By the time a patient is diagnosed with Parkinson's disease, 50 percent to 80 percent of the dopaminergic cells in the part of the brain called substania nigra are already dead, possibly due to development of toxicity as result of alpha-synuclein aggregation. "We have developed a new method for tracking early stages of aggregation of alpha-synuclein using super-resolution microscopy and advanced analysis," says Prof. Uri Ashery, co-author of the study and head of TAU's Sagol School of Neuroscience and TAU's George S. Wise Faculty of Life Sciences. The research was published in Acta Neuropathologica on May 31.

"Together with our collaborators at Cambridge University, who developed a special mouse model for Parkinson's disease, we were able to detect different stages of the aggregation of this protein," Prof. Ashery explains. "We correlated the aggregation with the deteriorating loss of neuronal activity and deficits in the behavior of the mice."

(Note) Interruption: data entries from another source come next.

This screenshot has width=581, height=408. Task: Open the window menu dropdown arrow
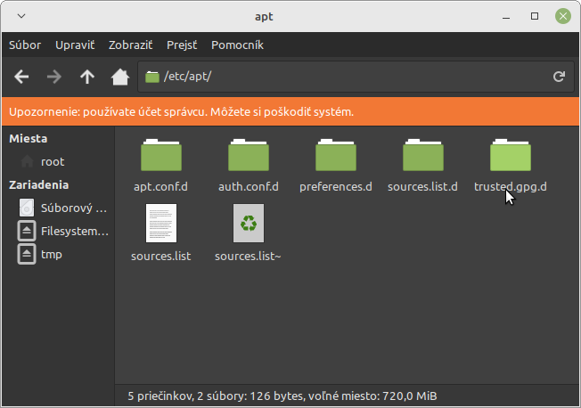pos(21,16)
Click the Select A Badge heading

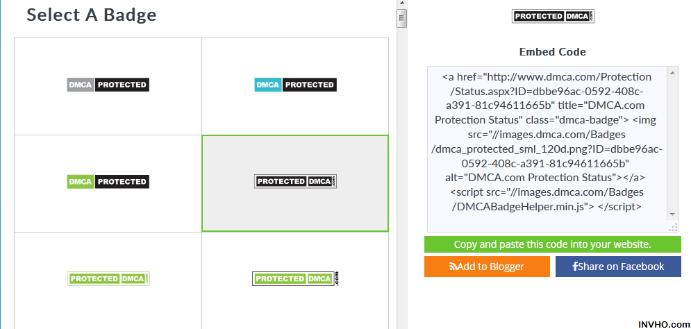(x=92, y=15)
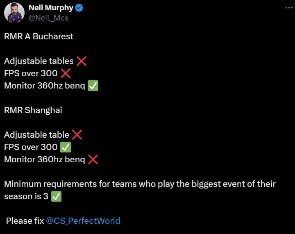Click red cross beside Bucharest FPS over 300
This screenshot has width=295, height=234.
coord(66,73)
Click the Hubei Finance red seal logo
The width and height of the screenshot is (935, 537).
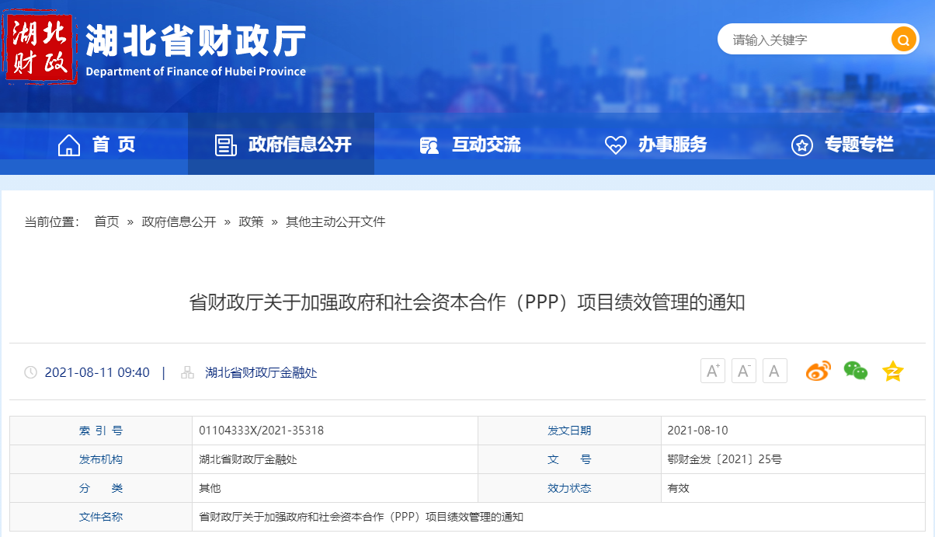pyautogui.click(x=40, y=49)
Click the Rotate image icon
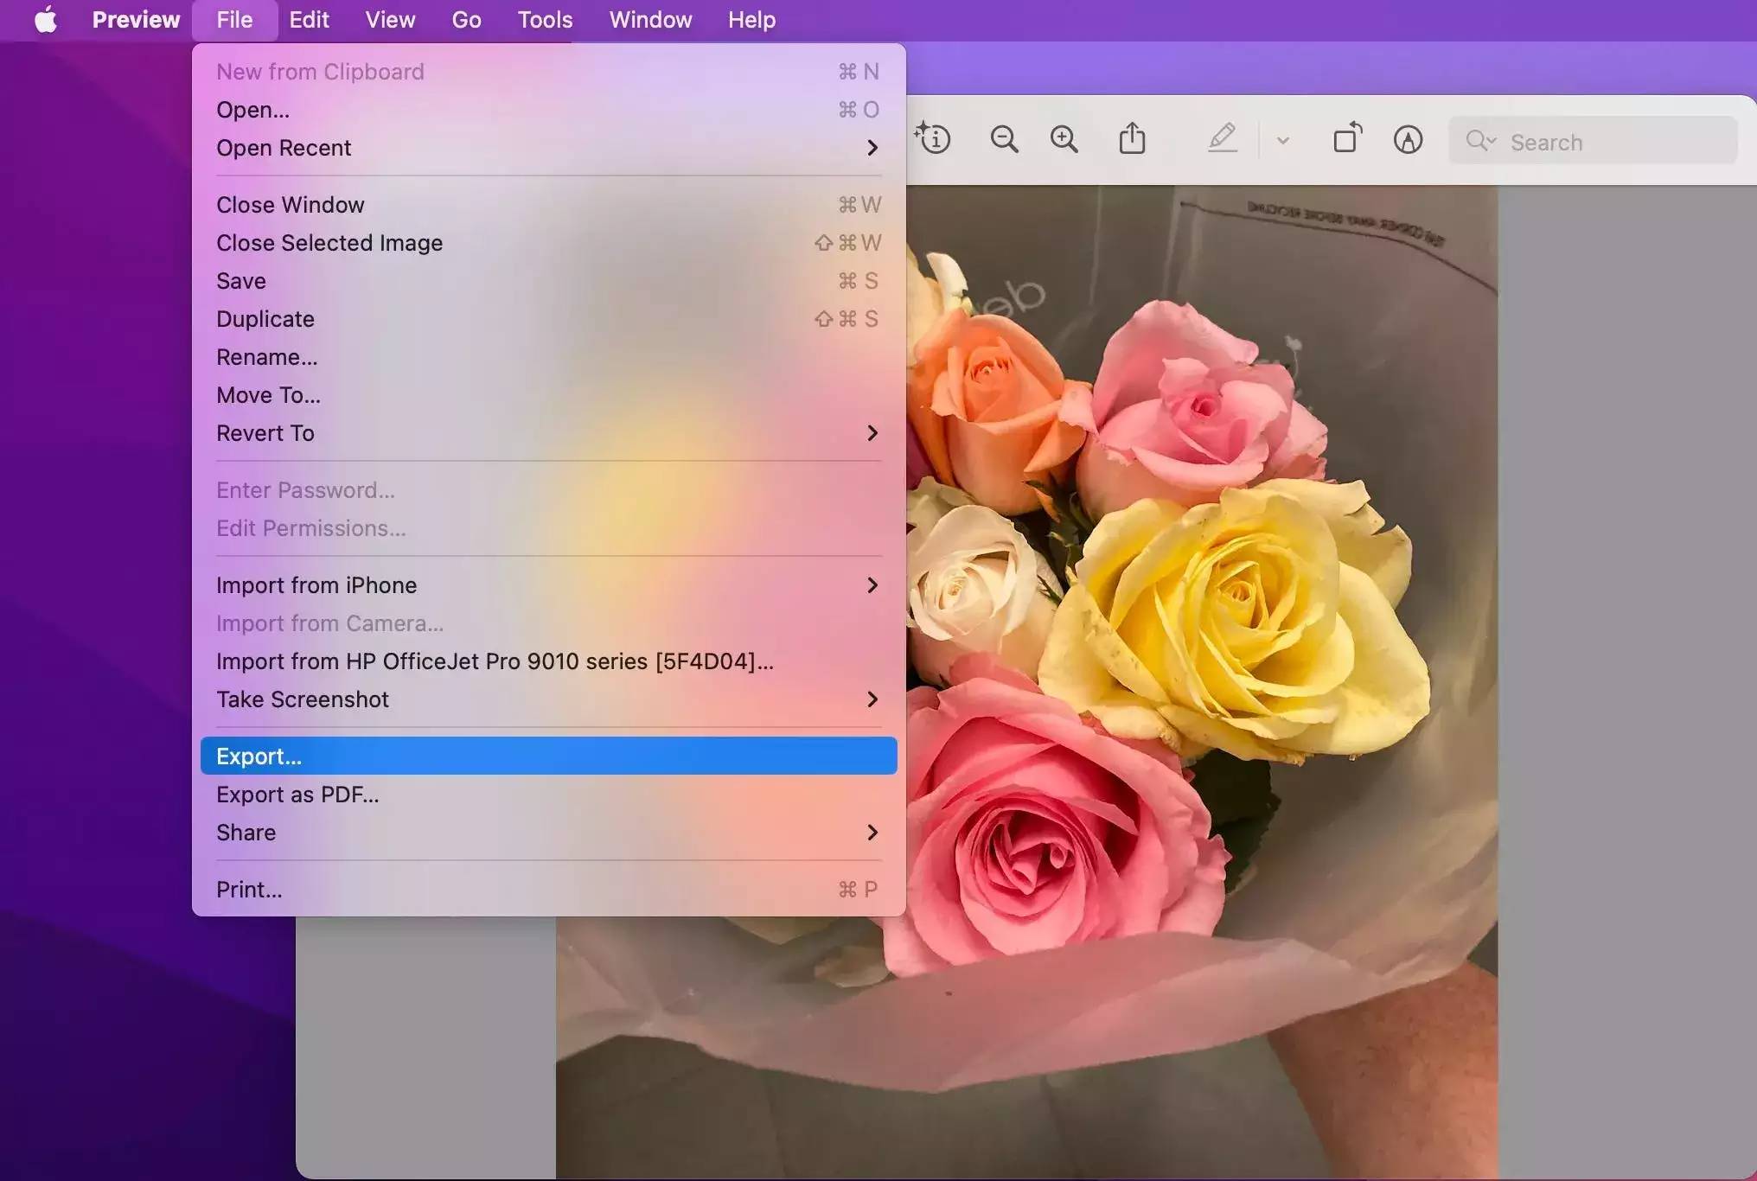The image size is (1757, 1181). [x=1347, y=138]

"This is extremely important because we can now detect early stages of alpha-synuclein aggregation and monitor the effects of drugs on this aggregation," says Dr. Dana Bar-On of the Sagol School of Neuroscience, a co-author of the study. "We hope that this research can be implemented for use in the early diagnosis of Parkinson's in patients. We're currently working to implement the methods in a minimally invasive manner with Parkinson's patients."

The researchers, in collaboration with the Max Planck Institute in Gottingen and Ludwig-Maximilians-Universität München, were able to illustrate the effect of a specific drug, anle138b, on this protein aggregation and correlated these results with the normalization of the Parkinson's phenotype in the mice, according to Prof. Ashery. "This is a significant step forward in the world of Parkinson's research," he says.

The researchers are planning to expand their research to family members of Parkinson's disease patients. "By detecting aggregates using minimally invasive methods in relatives of Parkinson's disease patients, we can provide early detection and intervention and the opportunity to track and treat the disease before symptoms are even detected," Prof. Ashery concludes.